Cette préoccupation générale des esprits a donné naissance à une entreprise presque ignorée qui peut changer le sort d’une partie de la race humaine.

Redoutant les dangers que je viens de décrire, un certain nombre de citoyens américains se réunirent en société dans le but d’importer à leurs frais sur les côtes de la Guinée les nègres libres qui voudraient échapper à la tyrannie qui pèse sur eux[1].

En 1820, la société dont je parle parvint à fonder en Afrique, par le 7e  degré de latitude nord, un établissement auquel elle donna le nom de Liberia. Les dernières nouvelles annonçaient que deux mille cinq cents nègres se trouvaient déjà réunis sur ce point. Transportés dans leur ancienne patrie, les noirs y ont introduit des institutions américaines. Liberia a un système représentatif, des jurés nègres, des magistrats nègres, des prêtres nègres ; on y voit des temples et des journaux, et, par un retour singulier des vicissitudes de ce monde, il est défendu aux blancs de se fixer dans ses murs[2].

Voilà à coup sûr un étrange jeu de la fortune ! Deux

  1. Cette société prit le nom de Société de la Colonisation des noirs.

    Voyez ses rapports annuels, et notamment le quinzième. Voyez aussi la brochure déjà indiquée intitulée : Letters on the Colonisation Society and on its probable results, par M. Carey. Philadelphie, avril 1833.

  2. Cette dernière règle a été tracée par les fondateurs eux-mêmes de l’établissement. Ils ont craint qu’il n’arrivât en Afrique quelque chose d’analogue à ce qui se passe sur les frontières des États-Unis, et que les nègres, comme les Indiens, entrant en contact avec une race plus éclairée que la leur, ne fussent détruits avant de pouvoir se civiliser.

== == ==

▸ **EXERCICE ÉCRIT 1**: Recopiez le passage sur le Liberia de « 2. Cette dernière » à « pouvoir se civiliser. ».
▸ **EXERCICE ÉCRIT 2**: D'après le passage sur le Liberia, pourquoi les blancs n'ont-ils pas le droit de s'établir au Liberia ?
▸ **EXERCICE ÉCRIT 3**: Selon le passage sur le Liberia, en quelle année la société a-t-elle fondé son établissement en Afrique ?
Seul le passage sur le Liberia sert de source.

== == ==

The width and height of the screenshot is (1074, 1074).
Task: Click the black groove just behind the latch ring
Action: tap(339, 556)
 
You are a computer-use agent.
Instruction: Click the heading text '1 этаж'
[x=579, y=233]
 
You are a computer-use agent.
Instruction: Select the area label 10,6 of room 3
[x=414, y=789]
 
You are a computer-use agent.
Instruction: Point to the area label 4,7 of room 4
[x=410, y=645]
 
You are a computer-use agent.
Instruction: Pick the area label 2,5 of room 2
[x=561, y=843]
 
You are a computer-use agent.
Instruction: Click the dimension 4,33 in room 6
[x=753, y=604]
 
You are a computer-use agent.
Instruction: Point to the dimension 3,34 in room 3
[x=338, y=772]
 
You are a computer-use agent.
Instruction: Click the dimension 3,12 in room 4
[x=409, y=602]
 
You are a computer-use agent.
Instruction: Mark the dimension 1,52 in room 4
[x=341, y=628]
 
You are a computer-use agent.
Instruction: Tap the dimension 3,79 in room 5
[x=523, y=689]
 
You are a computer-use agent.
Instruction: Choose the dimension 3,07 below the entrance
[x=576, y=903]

== == ==

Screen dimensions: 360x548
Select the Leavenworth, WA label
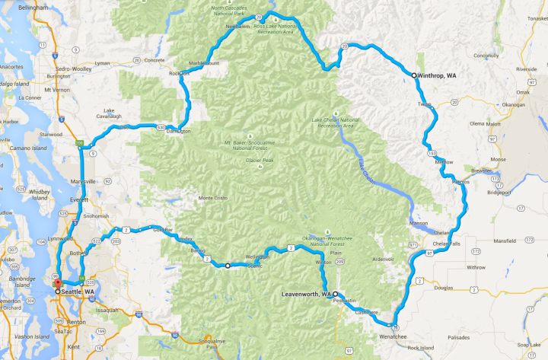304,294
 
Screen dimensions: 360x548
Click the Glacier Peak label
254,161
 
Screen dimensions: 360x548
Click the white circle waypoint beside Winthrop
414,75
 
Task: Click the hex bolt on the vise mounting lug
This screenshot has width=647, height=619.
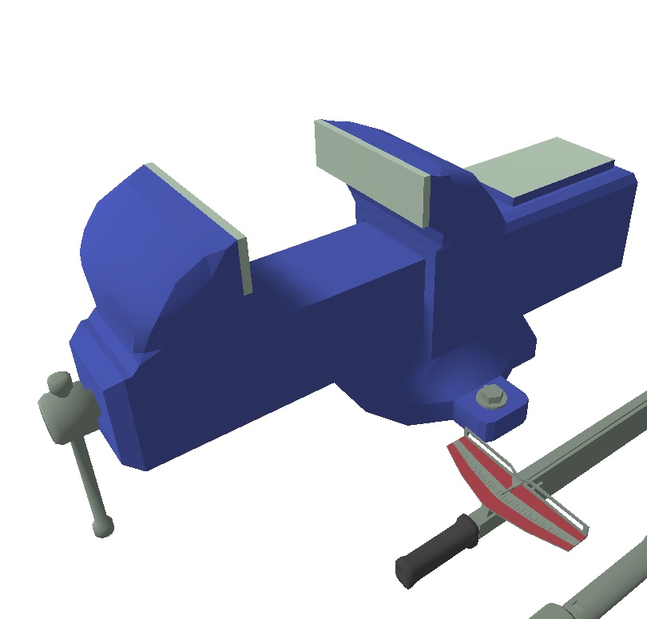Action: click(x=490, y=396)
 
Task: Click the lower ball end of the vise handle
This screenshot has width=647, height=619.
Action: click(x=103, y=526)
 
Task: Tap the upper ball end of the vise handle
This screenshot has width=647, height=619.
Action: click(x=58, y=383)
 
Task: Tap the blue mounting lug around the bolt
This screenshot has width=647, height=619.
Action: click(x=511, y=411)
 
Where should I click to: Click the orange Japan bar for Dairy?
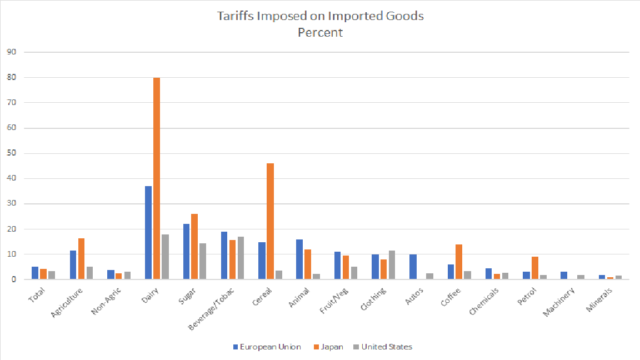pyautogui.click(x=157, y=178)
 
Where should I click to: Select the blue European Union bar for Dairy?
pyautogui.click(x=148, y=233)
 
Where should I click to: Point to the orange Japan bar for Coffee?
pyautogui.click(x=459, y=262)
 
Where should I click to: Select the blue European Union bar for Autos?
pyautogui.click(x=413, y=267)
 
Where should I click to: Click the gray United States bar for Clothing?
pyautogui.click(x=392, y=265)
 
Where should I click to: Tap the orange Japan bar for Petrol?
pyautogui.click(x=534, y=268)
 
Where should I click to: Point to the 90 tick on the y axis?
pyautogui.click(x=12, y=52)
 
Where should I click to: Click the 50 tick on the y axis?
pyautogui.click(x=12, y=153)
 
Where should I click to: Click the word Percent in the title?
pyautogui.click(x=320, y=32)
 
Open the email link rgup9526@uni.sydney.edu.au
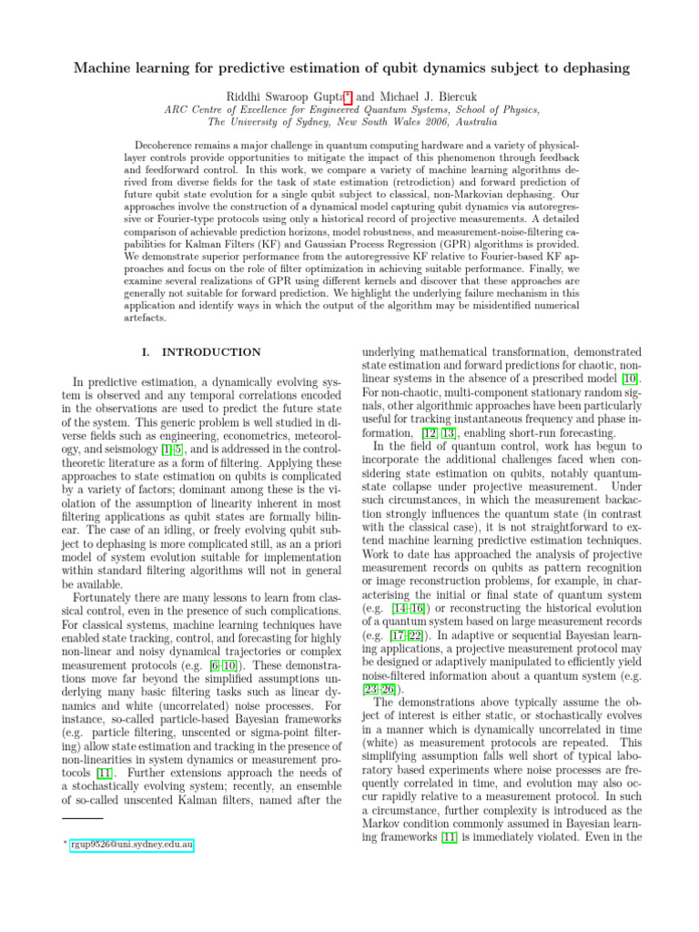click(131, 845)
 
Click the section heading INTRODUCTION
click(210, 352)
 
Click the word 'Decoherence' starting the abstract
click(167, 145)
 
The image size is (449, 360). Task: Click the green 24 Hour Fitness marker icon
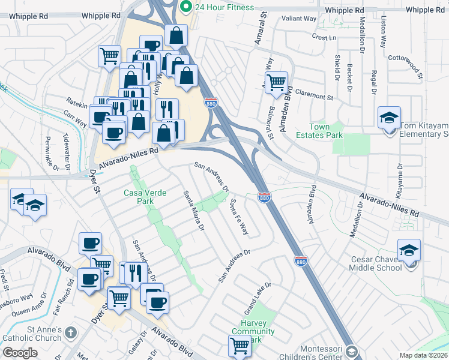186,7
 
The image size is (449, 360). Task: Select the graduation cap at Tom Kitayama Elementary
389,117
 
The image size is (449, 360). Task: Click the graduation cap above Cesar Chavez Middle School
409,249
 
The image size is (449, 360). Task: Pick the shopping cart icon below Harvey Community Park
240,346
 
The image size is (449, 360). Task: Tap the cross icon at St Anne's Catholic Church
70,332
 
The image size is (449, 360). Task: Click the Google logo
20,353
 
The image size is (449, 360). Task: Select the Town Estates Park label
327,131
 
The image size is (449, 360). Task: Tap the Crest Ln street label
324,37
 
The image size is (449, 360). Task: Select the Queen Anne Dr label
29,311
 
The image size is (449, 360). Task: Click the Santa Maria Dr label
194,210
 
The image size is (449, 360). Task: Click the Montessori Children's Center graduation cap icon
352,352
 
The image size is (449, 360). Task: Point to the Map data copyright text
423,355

== == ==

▸ **SOLUTION DU PROBLÈME 1**:
2. Cette dernière règle a été tracée par les fondateurs eux-mêmes de l’établissement. Ils ont craint qu’il n’arrivât en Afrique quelque chose d’analogue à ce qui se passe sur les frontières des États-Unis, et que les nègres, comme les Indiens, entrant en contact avec une race plus éclairée que la leur, ne fussent détruits avant de pouvoir se civiliser.

▸ **SOLUTION DU PROBLÈME 2**: Les fondateurs de l'établissement ont eux-mêmes posé cette règle. Ils craignaient que se produise en Afrique ce qui se passe sur les frontières des États-Unis : que les nègres, comme les Indiens, entrant en contact avec une race plus éclairée que la leur, soient détruits avant de pouvoir se civiliser.

▸ **SOLUTION DU PROBLÈME 3**: En 1820.